■ **TEXTE À LIRE**:
===
La pratique notariale a une influence sur l’élaboration du droit, par sa collaboration avec le législateur et par l’obligation qu’il a d’appliquer au quotidien des dispositions législatives. Elle va parfois plus loin en palliant les textes lacunaires. Elle peut améliorer le droit existant afin d’apporter aux clients une réponse plus adaptée à leurs aspirations, le tout dans les limites de l’ordre public.

Section II – La pratique notariale : une source en droit international privé ?

1442 La pratique notariale internationale peut-elle devenir source de droit ? Un parallèle peut être fait avec une autre source de droit international, la lex mercatoria610.

La lex mercatoria est définie par B. Goldman611par les « règles transnationales que les partenaires des échanges économiques internationaux se donneraient progressivement à eux-mêmes, notamment dans le cadre de leurs organismes professionnels, et que les arbitres, contractuellement désignés pour résoudre leurs litiges, constatent et, par là même précisent, voire élaborent à leur intention ».

D’après cette analyse, la lex mercatoria est issue d’un fonds commun propre au milieu du commerce international et non de tel ou tel droit étatique ou interétatique. Elle accède à la « dignité » de règles de droit612. Elle est parfois contestée par une partie de la doctrine, telle que M. Paul Lagarde qui ne voit dans ces « clauses » ou ces « combinaisons contractuelles » que « le simple usage par les parties de leur liberté contractuelle »613.

Pour trancher cette question, il faut définir si la contrainte du milieu est forte. C’est le cas pour la lex mercatoria. Il faut aussi noter qu’elle a fait l’objet d’une reconnaissance prétorienne, notamment par l’arrêt Valenciana614.
===
■ **CONSIGNE**: Rédigez la suite du texte sur la pratique notariale comme source du droit, en reprenant après sa dernière phrase.

■ **DONNÉES EXTRAITES**:
===
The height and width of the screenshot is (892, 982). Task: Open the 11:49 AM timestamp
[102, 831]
===
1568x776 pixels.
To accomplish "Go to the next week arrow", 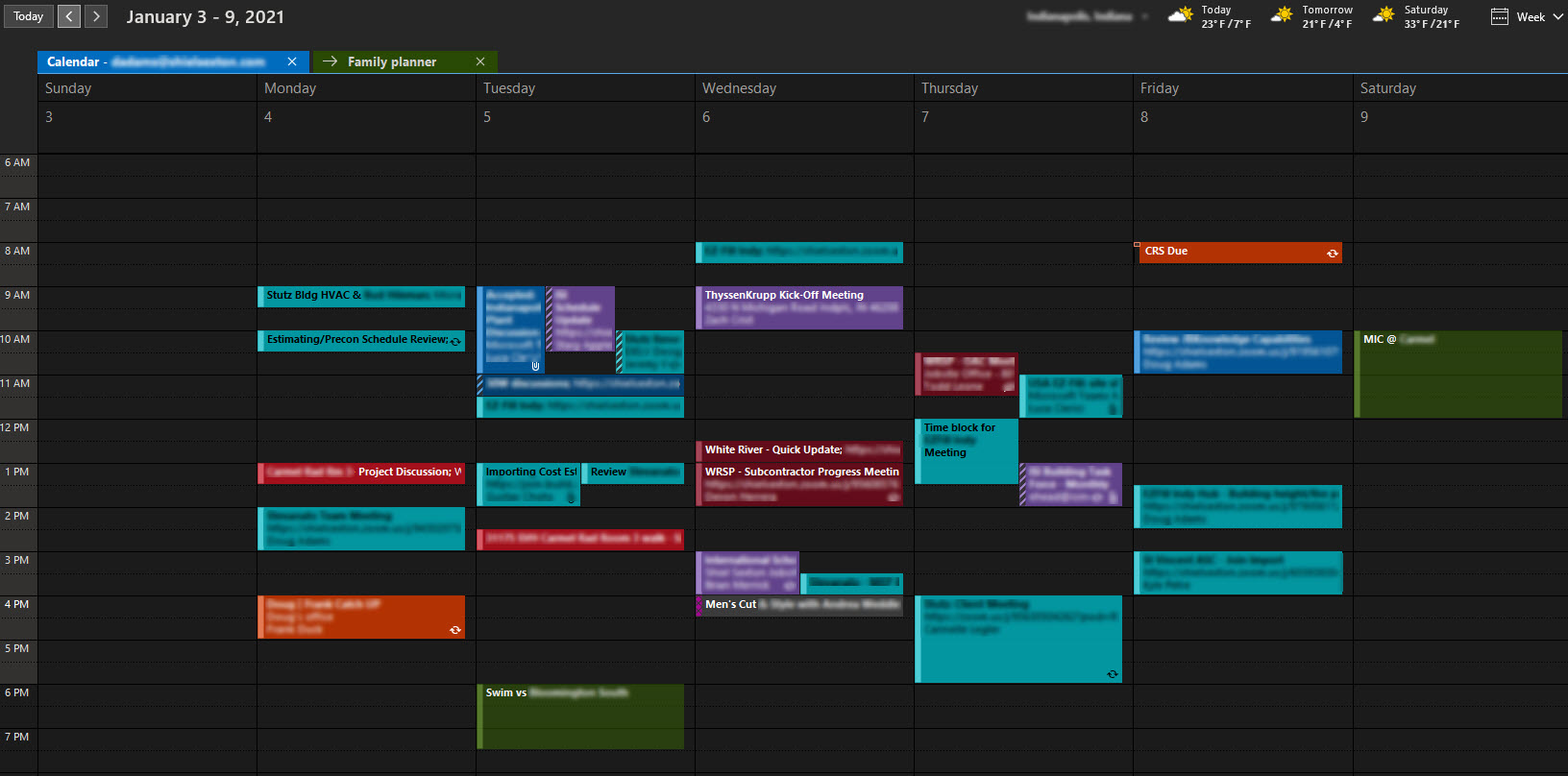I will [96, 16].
===
■ **RÉPONSE CI-DESSOUS**:
La pratique notariale internationale, comme la lex mercatoria, peut également être considérée comme une source. Ainsi, une généralisation des bonnes pratiques, uniformisées et diffusées par les instances notariales permet de constituer un « fonds commun propre au milieu notarial ». Elle répond à un besoin lié à la mondialisation de notre société et des échanges internationaux. Elle doit répondre aux besoins de nos clients, sans nécessiter l’intervention de l’ordre étatique ou interétatique. La pratique notariale est un formidable outil pour mettre en place des mécanismes facilitant l’accès des personnes à la justice. C’est aussi un des objectifs de la Commission européenne615.

L’européanisation est un véritable défi pour la pratique notariale et le notaire doit être au centre de la relation entre la justice et le citoyen européen. Il doit développer une pratique notariale internationale. Il doit apprivoiser le droit de l’Union et le droit international et prendre sa place dans cet espace juridique. C’est non seulement une obligation, c’est aussi une véritable opportunité. Il a la possibilité de faire fonctionner les règles de l’Union comme il l’a fait depuis toujours pour les règles nationales.

Certains règlements européens mettent d’ores et déjà le notaire au centre de la relation et demandent son accompagnement. C’est le cas pour le règlement « Successions » du 4 juillet 2012, pour le règlement du 14 juin 2016 sur les régimes matrimoniaux ou encore pour le règlement Rome III sur les divorces, qui permettent aux parties de retrouver une certaine liberté contractuelle.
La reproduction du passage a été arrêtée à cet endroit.